Seema Shah, Chief Global Strategist at Principal Asset Management, expressed skepticism about the data due to distortions and tighter immigration policy. “The labor market is cooling and warrants additional monetary easing, at least toward a neutral stance. The Fed may want more evidence of weakness, but based on today’s data, next year’s rate cuts could exceed the single cut implied by the dot plot.”

“We are more focused on wages,” said Bloomberg Intelligence analyst Ira Jersey. “Hourly earnings growth slowed to 3.5%, the lowest level of this cycle, suggesting the Fed may still lean toward easing.”

“Both October and November employment data look weak,” said Bloomberg economists Anna Wong, Stuart Paul, and Chris G. Collins. “Private-sector hiring is improving only marginally. While massive AI data-center demand supports construction jobs, hiring concentration in just a few sectors is concerning.

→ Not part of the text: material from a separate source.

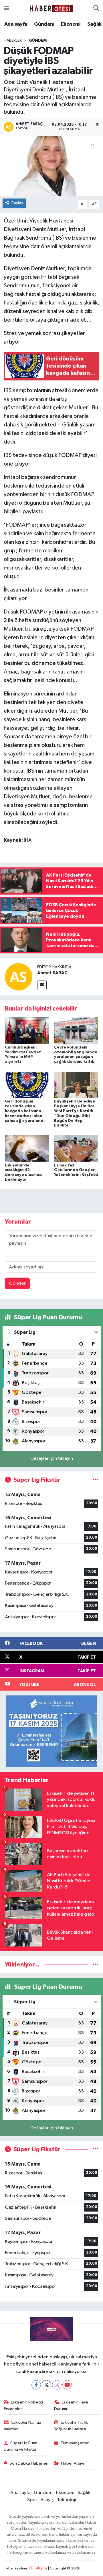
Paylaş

In hindsight, December’s rate cut was the right decision.”

Some analysts argue the current data lack comparability, and that December’s payroll report—released next year—may be more informative.

“Given the prior data disruption, the Fed is unlikely to place much weight on today’s report,” said Kay Haigh, Global Co-Head of Fixed Income and Liquidity Solutions at Goldman Sachs Asset Management. “The December payrolls report, released ahead of the January FOMC meeting, will carry greater significance.”

Samuel Tombs, Chief U.S. Economist at Pantheon Macroeconomics, noted: “The labor market is weak but still resilient, and not weak enough to justify a January rate cut.”